Ultimo was a Scottish designer lingerie brand, majority owned by Sri Lanka–based lingerie group MAS Holdings. It was founded in 1996 by Michelle Mone, via her company MJM International Ltd., with her then-husband Michael. In 2013, after their marriage collapsed, Ultimo was transferred to joint venture company Ultimo Brands International Ltd, an equal partnership between Michelle Mone and MAS Holdings. In November 2014, Mone sold the majority of her stake to MAS Holdings. In August 2015, Mone resigned from the boards of MJM International Ltd and Ultimo Brands International Ltd.

==History==
Michelle Mone was born and grew up in the East End of Glasgow, Scotland. After an early career as a model, she ran Labatt's Scottish sales and marketing team. After being made redundant and having her second child, in October 1996 she decided, while wearing a very uncomfortable cleavage enhancing bra at a dinner dance, that she could create a better design. Her stated aims were to create a bra that was both more comfortable, and better looking, creating more cleavage.

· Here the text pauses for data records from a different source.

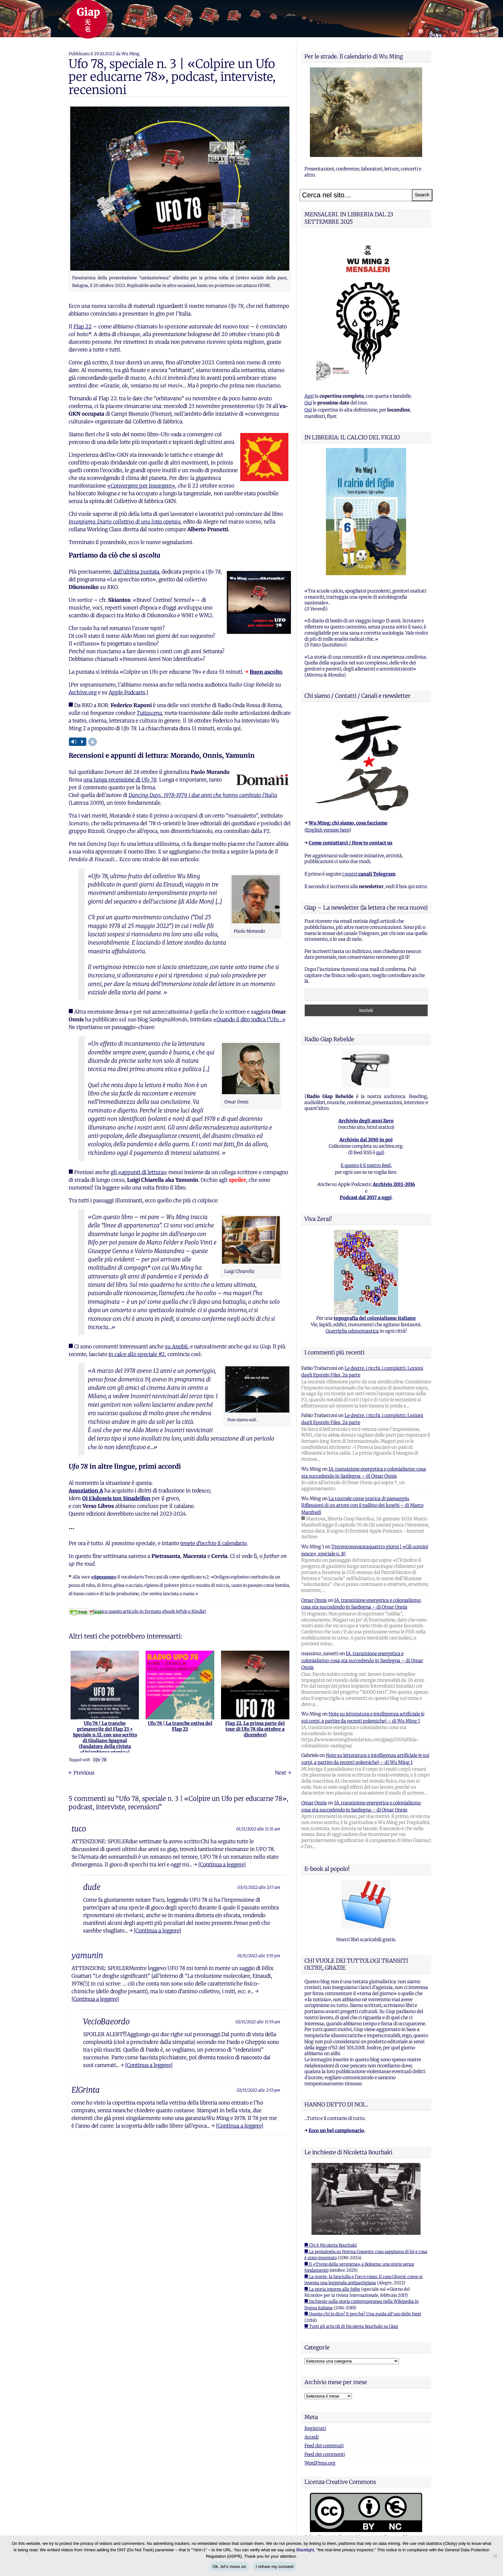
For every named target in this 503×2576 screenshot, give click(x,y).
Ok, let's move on (229, 2566)
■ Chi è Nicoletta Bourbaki (330, 2245)
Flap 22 (82, 326)
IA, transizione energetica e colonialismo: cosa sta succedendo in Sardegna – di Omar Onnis (362, 1660)
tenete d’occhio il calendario (213, 1543)
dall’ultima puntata (136, 571)
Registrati (315, 2428)
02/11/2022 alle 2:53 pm (258, 2090)
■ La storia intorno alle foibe (332, 2289)
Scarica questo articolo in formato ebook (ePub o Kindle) (137, 1611)
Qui (308, 403)
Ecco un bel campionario (336, 2130)
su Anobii (176, 1346)
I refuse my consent (275, 2566)
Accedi (311, 2437)
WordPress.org (320, 2463)
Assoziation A (86, 1490)
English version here (327, 830)
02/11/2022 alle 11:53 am (257, 2021)
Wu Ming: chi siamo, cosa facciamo (348, 823)
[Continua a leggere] (222, 1864)
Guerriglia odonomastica (352, 1331)
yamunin (87, 1955)
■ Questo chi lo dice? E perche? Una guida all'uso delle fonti (362, 2314)
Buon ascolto (266, 672)
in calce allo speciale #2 (136, 1354)
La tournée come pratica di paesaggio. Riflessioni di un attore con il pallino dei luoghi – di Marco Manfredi (362, 1505)
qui (379, 1152)
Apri (309, 396)
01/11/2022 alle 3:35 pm (258, 1955)
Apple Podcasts (127, 692)
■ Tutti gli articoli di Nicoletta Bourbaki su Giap (351, 2326)
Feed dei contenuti (324, 2446)
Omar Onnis (314, 1600)
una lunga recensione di (120, 779)
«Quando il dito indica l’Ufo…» (249, 1019)
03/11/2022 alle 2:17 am (258, 1887)
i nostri (368, 874)
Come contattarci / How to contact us (350, 843)
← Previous (82, 1772)
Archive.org (83, 692)
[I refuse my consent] (495, 2556)
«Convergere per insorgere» (141, 485)
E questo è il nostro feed (366, 1165)
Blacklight (305, 2549)
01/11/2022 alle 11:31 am (258, 1828)
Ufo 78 (100, 1759)
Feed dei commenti (324, 2454)
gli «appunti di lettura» (139, 1172)
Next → (283, 1772)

With her then-husband Michael, Mone founded MJM International Ltd in November 1996. After three years of research, design and development, the company patented the Ultimo bra. In August 1999, Mone launched Ultimo at Selfridges department store in London. In May 2000, Ultimo was launched in the United States at the Saks Fifth Avenue store in New York.

In September 2003, MJM launched their third design, The Ultimo Miracle Body, a backless and front-less bra. In April 2004, the company launched a new lingerie brand with Asda, branded "Michelle for George", and in September 2006, launched "Adore Moi" for Debenhams. In May 2007, MJM moved beyond lingerie, with the launch of the "Trim Secrets" diet pill.

MJM International signed a deal with Debenhams CEO Rob Templeman to open stand alone Ultimo stores within Debenhams. The first Ultimo shop opened in Glasgow's Debenhams Silverburn in October 2007. As of June 2008, there were twelve Ultimo stores across the UK and Ireland. In addition, MJM International supplied Debenhams, Selfridges, House of Fraser, Next, Grattan, Littlewoods, Figleaves, and ASOS.com, along with a number of independent lingerie stores.

In April 2018, Ultimo announced that it would cease trading within the UK.

==Marketing==
Ultimo has named numerous celebrities as the face and body of the brand, as well as other underwear ranges that fall under its banner. Among them are models Kelly Brook and Helena Christensen, actresses Gemma Atkinson (Ultimo D-G cup) and Kara Tointon (Michelle for George), singers Mel B, Sarah Harding, and Samantha Mumba (Per Amore), television presenters Jenni Falconer, Peaches Geldof, Melinda Messenger, and Melanie Sykes. The last high-profile Ultimo model was Petra Nemcova.

The first Ultimo girl was Scottish model Mary Kennedy, but the brand went global after Mone claimed Julia Roberts had worn an Ultimo prototype in Erin Brockovich, although the film's costume designer, Jeffrey Kurland, has since denied this.Penny Lancaster, the future wife of singer Rod Stewart, became the first high-profile Ultimo girl. However, she was replaced a year later by Stewart's ex-wife Rachel Hunter. The decision, dubbed "Bra Wars" by the British press, was seen as a publicity stunt which infuriated Stewart who described Mone as a "manipulative cow", yet two of his daughters – Kimberly and Ruby – would later model for Ultimo.

In 2010, Mone promoted her brand by posing in specially designed underwear after losing six stone. Following the success of her Ultimo debut, in 2011 and 2014 she recruited non-models to front a new 'real woman' campaign. In 2014, Mone's daughter Rebecca became the face of Ultimo, modelling the DD-G range.